## GOAL
Copy out every line in the records below that contains the word "width".

☆ ☆ ☆ ☆ ☆

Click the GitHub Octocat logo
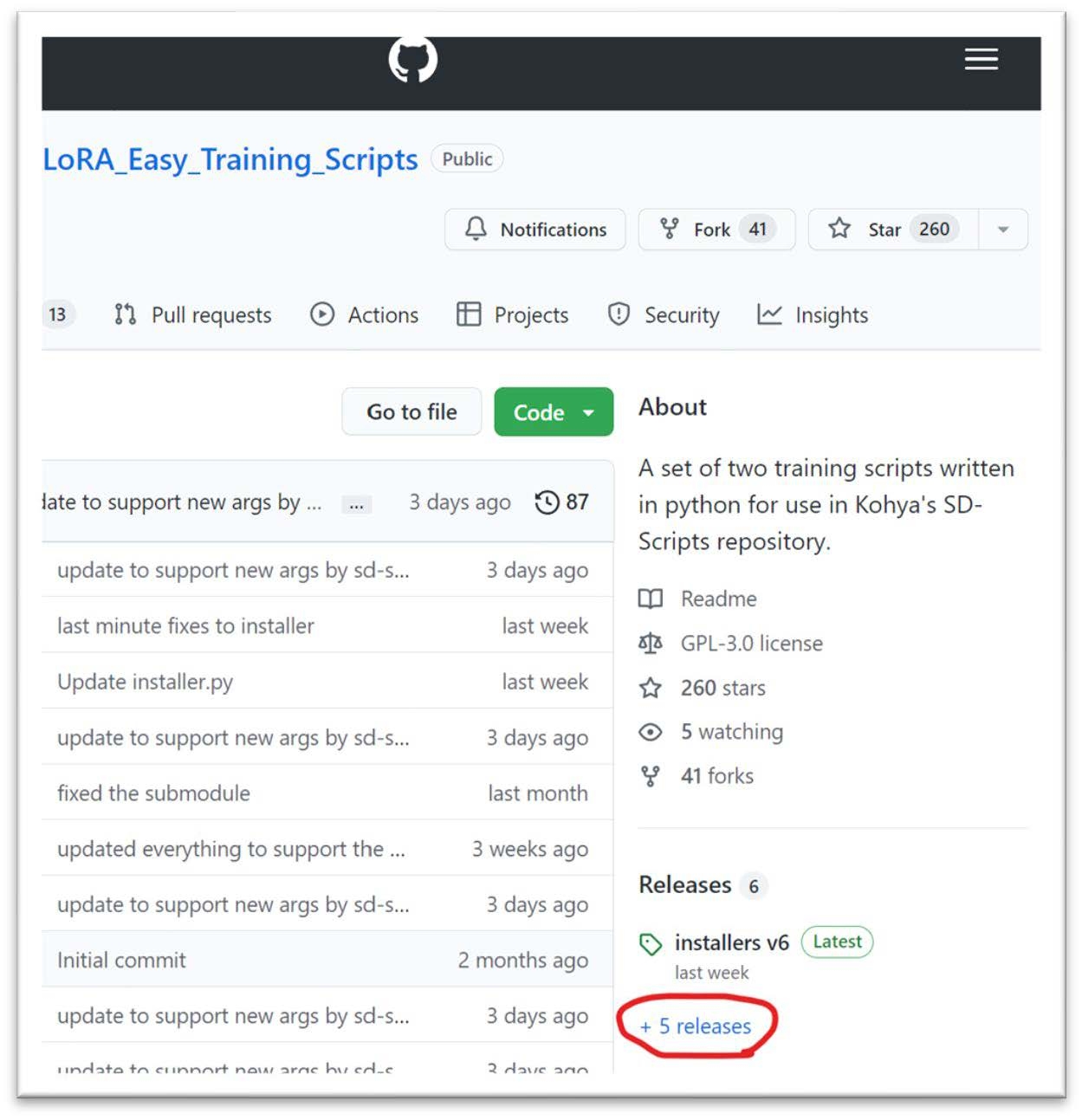(x=412, y=60)
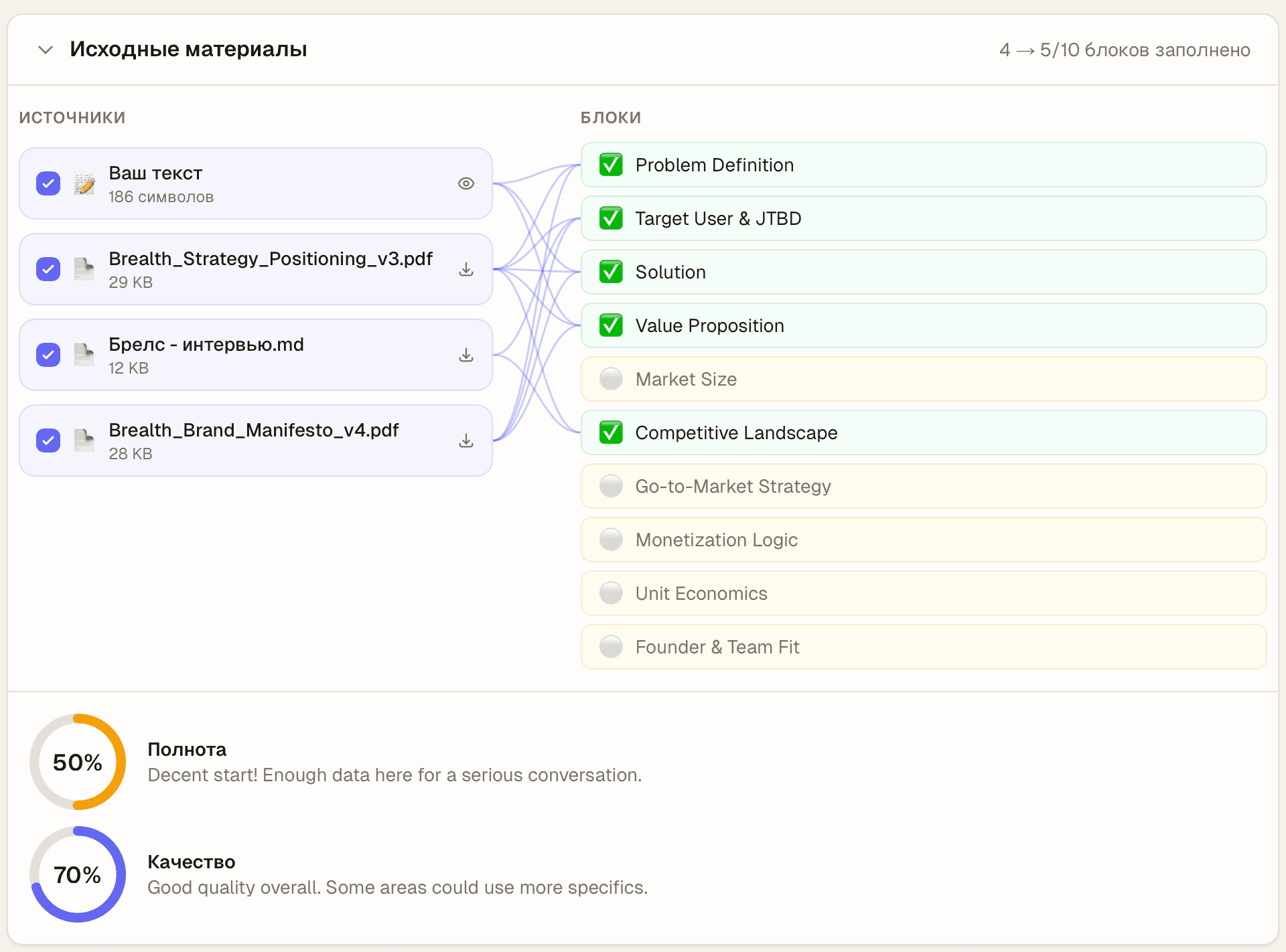Click the 70% Качество progress ring
This screenshot has width=1286, height=952.
pos(78,874)
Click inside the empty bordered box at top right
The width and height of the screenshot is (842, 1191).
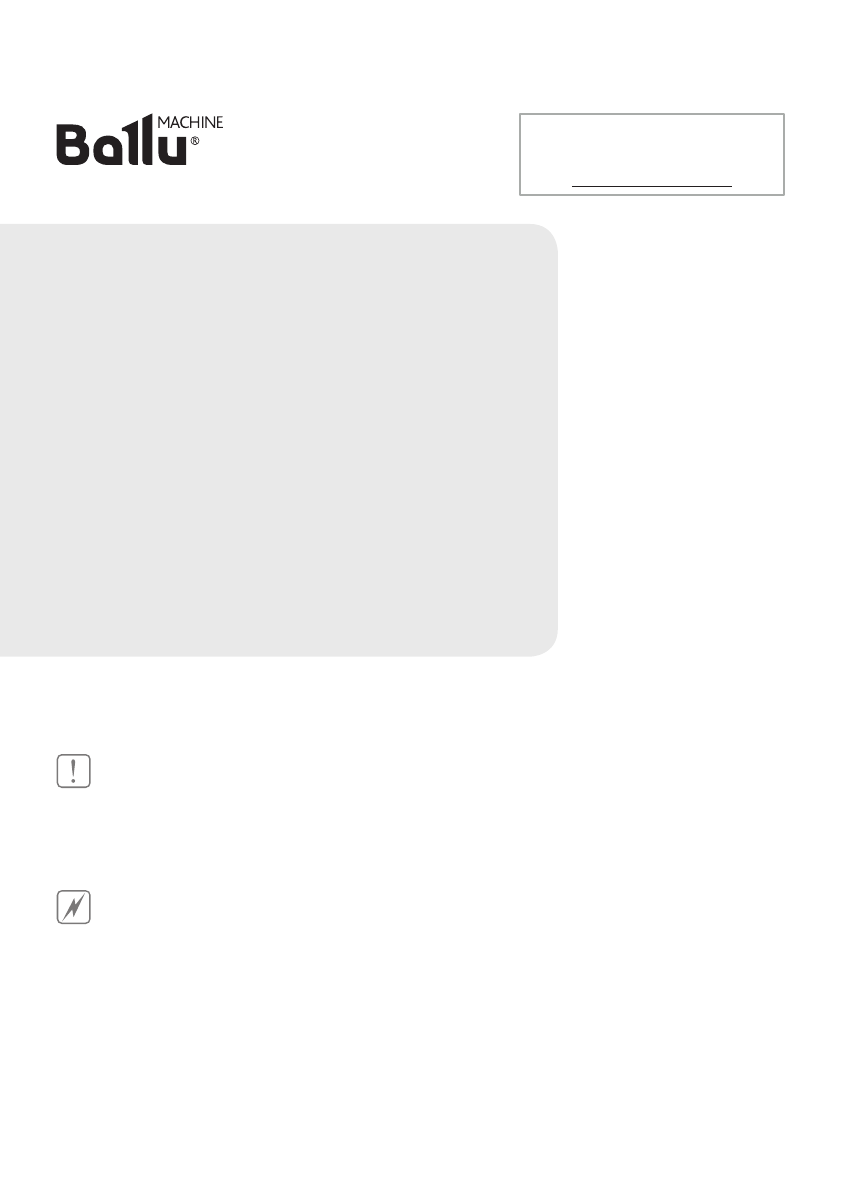tap(651, 154)
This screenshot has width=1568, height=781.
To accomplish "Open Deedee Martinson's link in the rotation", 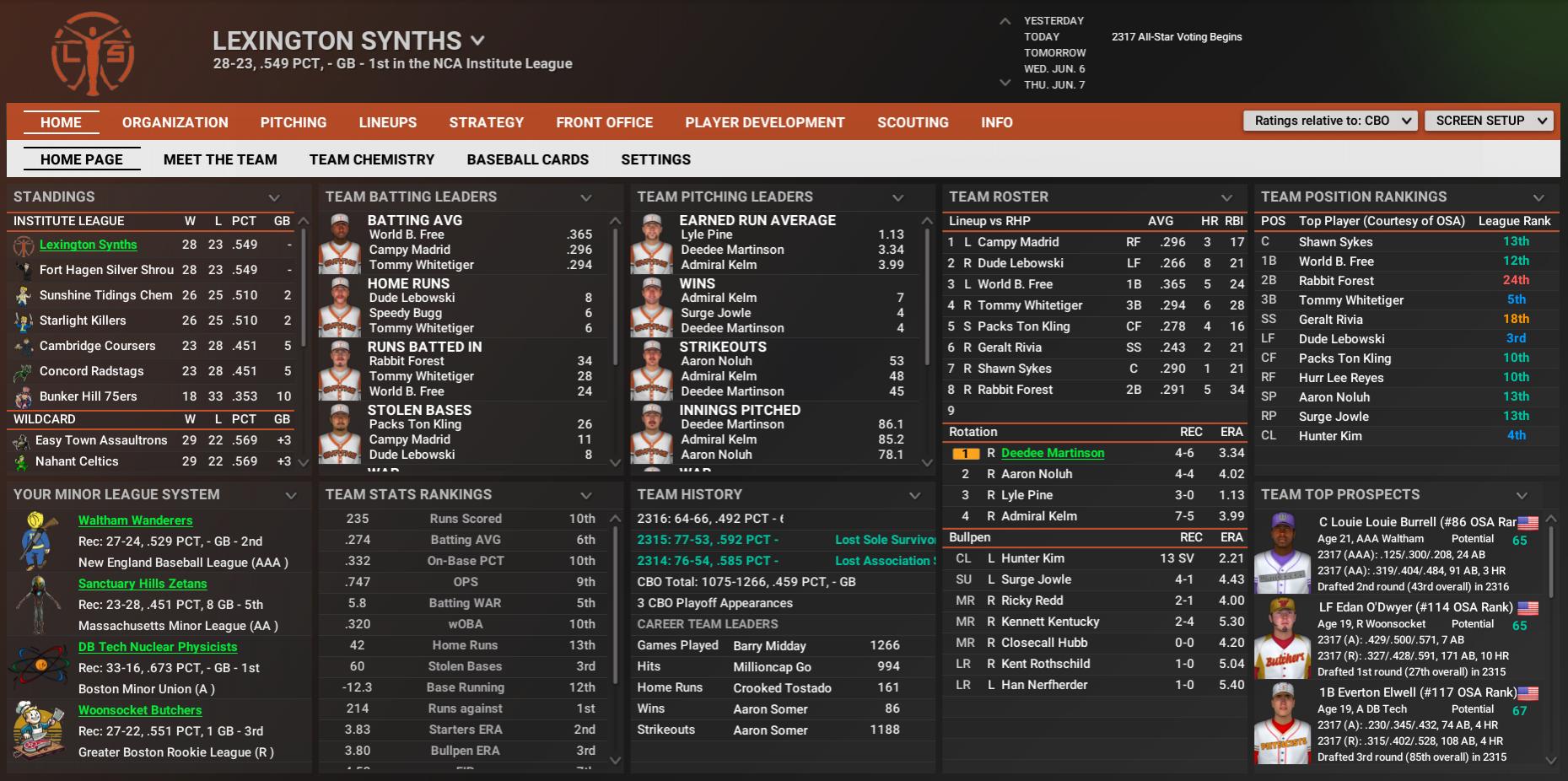I will click(1052, 453).
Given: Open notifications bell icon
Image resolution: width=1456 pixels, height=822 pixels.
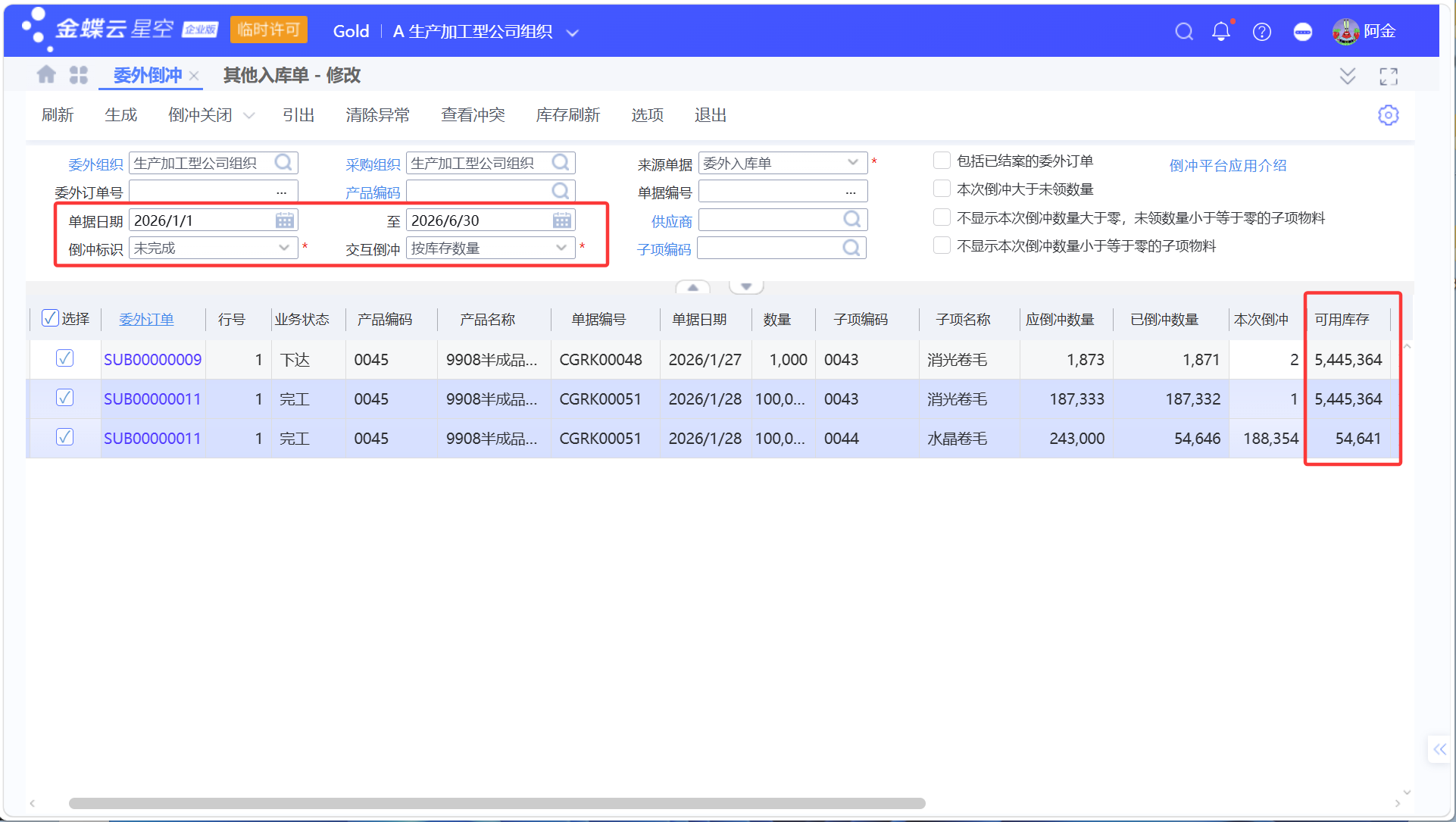Looking at the screenshot, I should pos(1221,31).
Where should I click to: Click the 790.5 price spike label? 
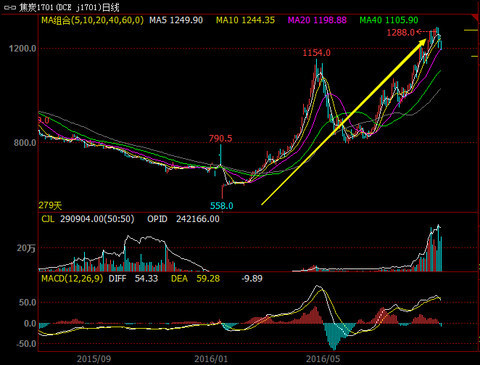(220, 138)
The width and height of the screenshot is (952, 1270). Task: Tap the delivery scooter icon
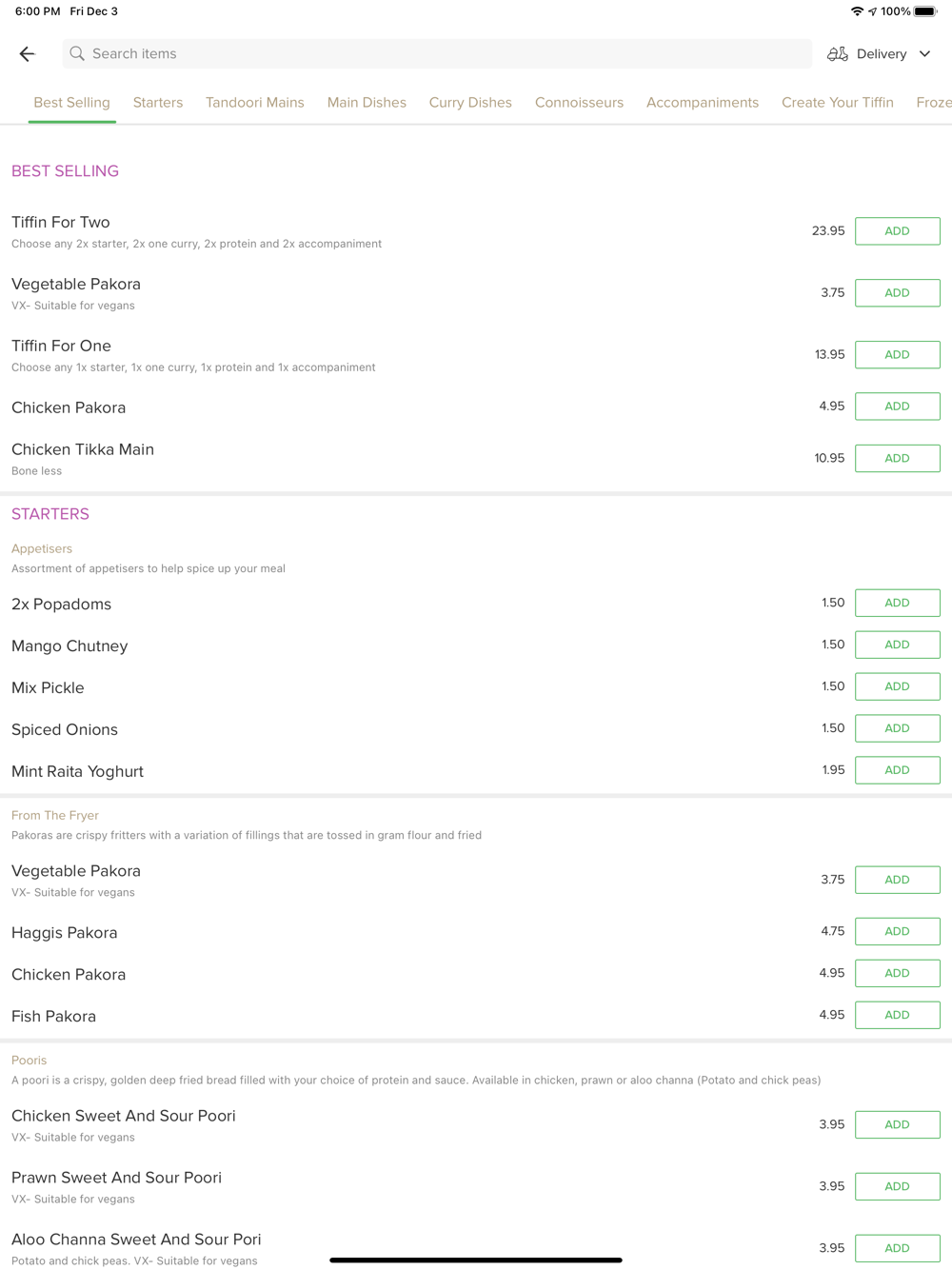coord(838,54)
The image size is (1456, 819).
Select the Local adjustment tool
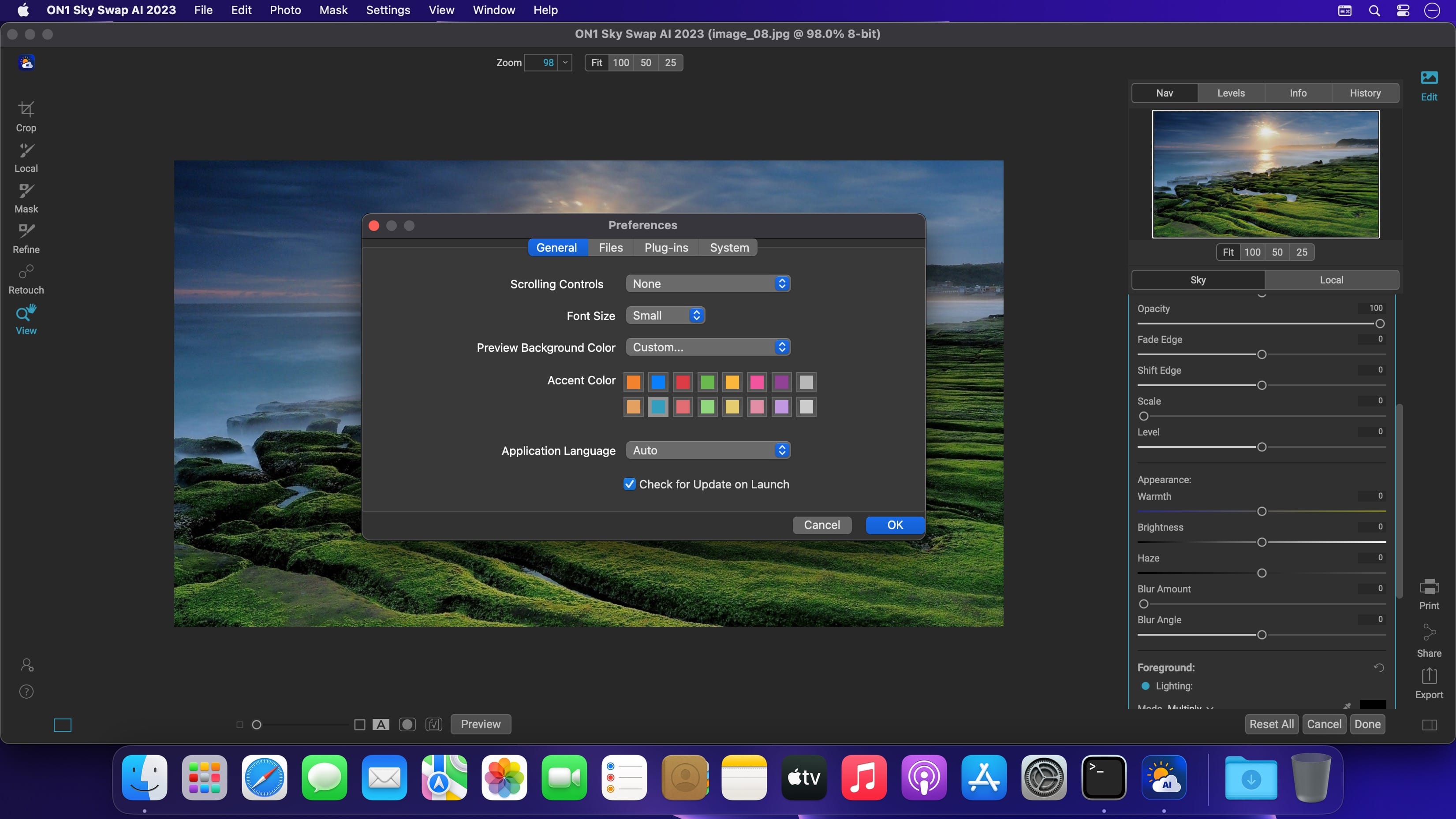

☆ ☆ ☆ ☆ ☆

## RESPONSE
This screenshot has width=1286, height=952.
The width and height of the screenshot is (842, 1191).
This screenshot has width=1568, height=781.
Image resolution: width=1456 pixels, height=822 pixels.
The width and height of the screenshot is (952, 1270). Task: Tap the delivery scooter icon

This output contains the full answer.